If you try using array[4] of double for X, you'd see that you can convert to pointer to const array[4] of double, which is a different type. However, no such type exists in C: you can have an array of a const type, but there is no such thing as a const array.
Hence, there's no way to perfectly solve your problem. You'll have to either add casts to all of your function calls (either manually or via a macro or helper function), rewrite your functions to not take const parameters (bad since it doesn't let you pass in const matrices), or change the mat4 type to be either a 1-dimensional array or a structure, as user502515 suggested.
To practically solve this, one could use a struct, and the change of double[4][4] into the a-bit-awkward double (*)[4] is avoided, and constness also works intuitively — while the same amount of memory is used:
struct mat4 {
double m[4][4];
};
void myfunc(struct mat4 *r, const struct mat4 *a, const struct mat4 *b)
{
}
int main(void)
{
struct mat4 mr, ma, mb;
myfunc(&mr, &ma, &mb);
}
I think in C99, you can do this, but I'm not sure it will help:
void mprod4(double mr[4][4], double ma[const 4][const 4], double mb[const 4][const 4])
{
}
I haven't got a C99 compiler handy but I remember reading something in the C99 specification regarding qualifiers within the [] for arrays as arguments. You can also put static in there (e.g. ma[static 4]) but of course that means something else.
Edit
Here it is, section 6.7.3.5 paragraph 7.
A declaration of a parameter as “array of type” shall be adjusted to “qualified pointer to type”, where the type qualifiers (if any) are those specified within the [ and ] of the array type derivation. If the keyword static also appears within the [ and ] of the array type derivation, then for each call to the function, the value of the corresponding actual argument shall provide access to the first element of an array with at least as many elements as specified by the size expression.

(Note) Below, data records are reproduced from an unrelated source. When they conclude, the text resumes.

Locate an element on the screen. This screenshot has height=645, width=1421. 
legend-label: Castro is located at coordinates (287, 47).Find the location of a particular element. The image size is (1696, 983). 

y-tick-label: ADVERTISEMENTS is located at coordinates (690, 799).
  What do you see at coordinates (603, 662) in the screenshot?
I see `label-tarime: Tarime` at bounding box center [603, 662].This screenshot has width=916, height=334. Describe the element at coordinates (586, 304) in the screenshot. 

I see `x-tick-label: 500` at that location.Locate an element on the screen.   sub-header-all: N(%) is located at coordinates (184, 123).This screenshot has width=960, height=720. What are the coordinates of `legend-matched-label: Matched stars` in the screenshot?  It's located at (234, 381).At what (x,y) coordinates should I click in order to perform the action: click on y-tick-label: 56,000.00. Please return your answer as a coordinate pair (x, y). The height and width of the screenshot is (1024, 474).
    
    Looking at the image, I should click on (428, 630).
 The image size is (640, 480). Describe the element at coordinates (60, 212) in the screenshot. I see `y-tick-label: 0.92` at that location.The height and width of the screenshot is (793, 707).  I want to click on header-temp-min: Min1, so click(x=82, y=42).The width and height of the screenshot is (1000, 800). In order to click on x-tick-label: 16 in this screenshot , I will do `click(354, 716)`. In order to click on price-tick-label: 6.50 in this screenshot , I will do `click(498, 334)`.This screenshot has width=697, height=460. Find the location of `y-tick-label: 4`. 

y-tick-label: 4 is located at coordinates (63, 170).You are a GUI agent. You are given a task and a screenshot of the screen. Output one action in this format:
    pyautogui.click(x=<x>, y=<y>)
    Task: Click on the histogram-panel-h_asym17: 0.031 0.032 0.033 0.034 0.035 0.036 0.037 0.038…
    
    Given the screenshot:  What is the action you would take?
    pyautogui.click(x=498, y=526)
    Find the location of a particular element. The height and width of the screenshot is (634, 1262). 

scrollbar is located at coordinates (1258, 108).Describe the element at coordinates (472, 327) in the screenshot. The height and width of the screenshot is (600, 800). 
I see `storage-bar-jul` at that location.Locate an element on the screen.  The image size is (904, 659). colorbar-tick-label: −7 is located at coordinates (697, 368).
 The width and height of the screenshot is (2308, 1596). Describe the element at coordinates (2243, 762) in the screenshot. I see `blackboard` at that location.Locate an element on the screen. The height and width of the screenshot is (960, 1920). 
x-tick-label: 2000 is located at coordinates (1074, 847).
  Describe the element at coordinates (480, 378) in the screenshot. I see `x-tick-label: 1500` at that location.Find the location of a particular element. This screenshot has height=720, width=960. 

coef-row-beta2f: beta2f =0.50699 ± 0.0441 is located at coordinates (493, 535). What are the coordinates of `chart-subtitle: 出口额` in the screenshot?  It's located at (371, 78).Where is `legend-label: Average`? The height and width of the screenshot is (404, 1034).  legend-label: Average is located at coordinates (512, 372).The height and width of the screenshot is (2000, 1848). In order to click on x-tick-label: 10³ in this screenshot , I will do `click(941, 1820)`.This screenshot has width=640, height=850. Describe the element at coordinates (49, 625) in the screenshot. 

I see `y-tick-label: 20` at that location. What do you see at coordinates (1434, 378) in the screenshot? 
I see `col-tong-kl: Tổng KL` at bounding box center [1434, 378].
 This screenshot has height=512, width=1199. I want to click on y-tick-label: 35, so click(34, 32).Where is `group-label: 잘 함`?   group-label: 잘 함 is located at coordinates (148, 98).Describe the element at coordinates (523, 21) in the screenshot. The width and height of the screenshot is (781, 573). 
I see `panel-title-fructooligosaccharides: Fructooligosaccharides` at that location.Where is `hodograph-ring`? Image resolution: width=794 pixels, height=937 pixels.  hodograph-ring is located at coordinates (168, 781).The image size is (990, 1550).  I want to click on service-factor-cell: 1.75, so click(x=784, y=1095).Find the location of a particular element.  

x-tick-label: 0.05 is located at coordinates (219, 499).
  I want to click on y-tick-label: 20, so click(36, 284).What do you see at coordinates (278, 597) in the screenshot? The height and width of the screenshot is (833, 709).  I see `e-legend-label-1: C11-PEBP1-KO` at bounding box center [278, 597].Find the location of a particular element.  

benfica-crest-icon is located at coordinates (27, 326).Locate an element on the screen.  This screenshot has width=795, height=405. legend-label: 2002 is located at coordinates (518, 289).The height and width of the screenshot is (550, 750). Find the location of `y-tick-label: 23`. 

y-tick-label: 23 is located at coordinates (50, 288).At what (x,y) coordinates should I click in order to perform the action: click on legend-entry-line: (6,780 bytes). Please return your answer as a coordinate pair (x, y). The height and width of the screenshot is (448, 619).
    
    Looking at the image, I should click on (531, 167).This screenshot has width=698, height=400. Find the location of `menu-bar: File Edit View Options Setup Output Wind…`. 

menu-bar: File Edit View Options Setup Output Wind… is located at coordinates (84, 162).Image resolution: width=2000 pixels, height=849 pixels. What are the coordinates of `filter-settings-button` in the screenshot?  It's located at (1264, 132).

Here's a problem (IMHO): double[4][4] in a function signature.
You know it's a double[4][4], but the compiler sees double(*)[4] in the function paramter list, which notably has no array size constraint. It turns your 2D array of 4 by 4 objects into a pointer to a 1D array of 4 objects, and the pointer can be validly indexed as if it were an array of 4 objects.
I would pass all mat4 objects by pointer:
void mprod4(mat4 *r, const mat4 *a, const mat4 *b);
// and, if you don't want to hairy your syntax
#define mprod4(r, a, b) (mprod4)(&r, (const mat4 *)&a, (const mat4 *)&b)
This will (I believe) ensure const correctness and array size correctness. It may make mprod4 a bit harder to write, and still involves some hairy casts, but it'll (IMHO) be worth it (especially after the macro above):
void mprod4(mat4 *r, const mat4 *a, const mat4 *b)
{
// all indexing of the matricies must be done after dereference
for(int i = 0; i < 4; i++) for(int j = 0; j < 4; j++)
{
(*r)[i][j] = (*a)[i][j] * (*b)[i][j];
// you could make it easier on yourself if you like:
#define idx(a, i, j) ((*a)[i][j])
idx(r, i, j) = idx(a, i, j) * idx(b, i, j)
}
}
It may look a bit bad when you write it, but I think it'll be cleaner type-wise. (Maybe I've been thinking C++ too much...)
Compiler is just being anal.
You're passing an argument that is essentially a non-const pointer, and the function is declared to accept a const pointer as an argument. These two are, in fact, incompatible. It is not a real problem because the compiler is still supposed to work as long as you can assign the value of the first type to the variable of the second type. Hence a warning but not an error.
EDIT: looks like gcc does not complain about other con-const to const conversions, e.g. passing char* where a const char* is expected. In this case, I'm inclined to agree that Joseph Myers from Bugzilla is correct.